Anytime a change (INSERT/UPDATE/DELETE) in a table violates an assertion, then the transaction causing the change is aborted.
Assertions are part of SQL standard, but they are not implemented in Postgresql.
- Whenever any transaction violates any existing assertion in the
database, the transaction is aborted and all the changes are rolled back.
The max_enrollment for a class cannot be larger than the seating capacity of the classroom assigned to the class.

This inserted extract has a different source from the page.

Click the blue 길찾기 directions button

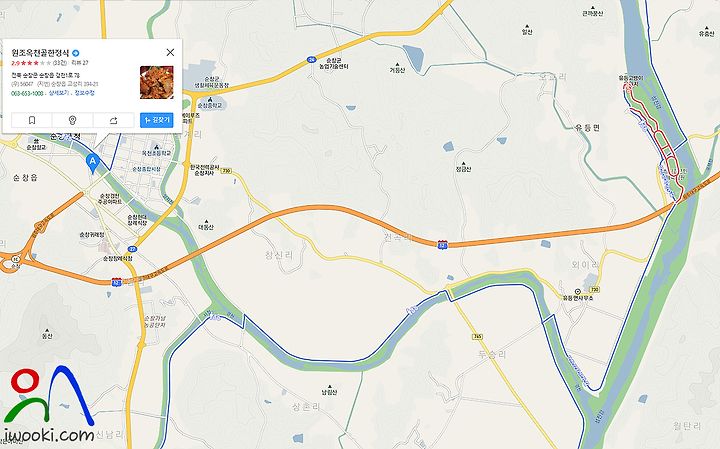(x=157, y=120)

CREATE ASSERTION maxClassSize CHECK NOT EXISTS ( SELECT 1 FROM classes c , classrooms cr WHERE c.classroom_id = cr.id and cr.numseats < (SELECT count(*) FROM transcript t WHERE t.course_id = c.course_id and t.semester = c.semester and t.year = c.year and t.section = c.section ) ) ;
Students cannot take a course without completing the prerequisites of that course.

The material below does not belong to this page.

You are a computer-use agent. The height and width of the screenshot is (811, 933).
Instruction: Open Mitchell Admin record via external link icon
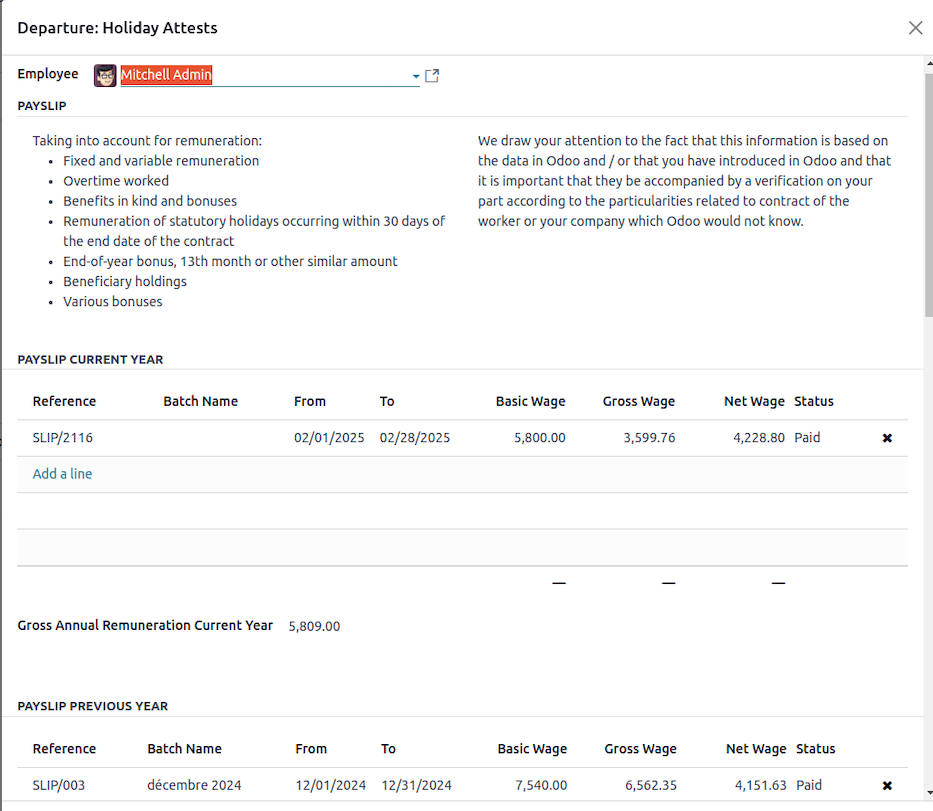432,75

CREATE ASSERTION mustHavePrereq CHECK NOT EXISTS ( SELECT * FROM transcript t1 , requires r WHERE t1.course_id = r.course_id and NOT EXISTS ( SELECT * FROM transcript t2 WHERE t2.course_id = r.prereq_id and t2.student_id = t1.student_id and t2.grade in (‘A’,’B’,’C’,’D’) ) ) ;
Assertions may be costly to implement for databases, because they must be checked for any insert/update/delete statements.
As a result, assertions may incur a considerable performance penalty.
Triggers allow the violations to be checked for certain actions:
CREATE TRIGGER xyz AFTER INSERT ON transcript
Triggers can define what are violations programmatically.
Furthermore, triggers may describe what must happen if there is a violation, instead of simply failing the transaction.
We will see transaction in detail in the next section.
Transactions - Isolation¶
Isolation principle says that if one transaction executes completely before the other, than its result is acceptable.
Hence, any serial ordering of transactions results in an acceptable database state.
There is an implicit assumption that transactions are complete units of execution and are implemented correctly.
Let us see an example of what can go wrong if the database does not guarantee serializability.
Given two transactions, T1 and T2 that access the same data X (tuple or attribute)
T1: read(x), x++, write(x), read(y), y--, write(y) T2: read(x), x--, write(x)
Assume read/write are disk operations, reading/writing data to the database. The increment/decrement are operation that take place in memory.
Suppose X=10, Y=10
Isolation says that if one transaction executes completely before the other, than its result is acceptable.
After: T1->T2 or T2->T1, we have: X=10,Y=9. See for example:
Time T1 T2 1 read(x) 2 x++ 3 write(x) 4 read(y) 5 y– 6 write(y) 7 read(x) 8 x– 9 write(x)
Which gives x=10, y=9.
Instead, assume the following set of operations take place in the following order of time:
Time T1 T2 1 read(x) 2 x++ 3 read(x) 4 x– 5 write(x) 6 read(y) 7 write(x) 8 y– 9 write(y)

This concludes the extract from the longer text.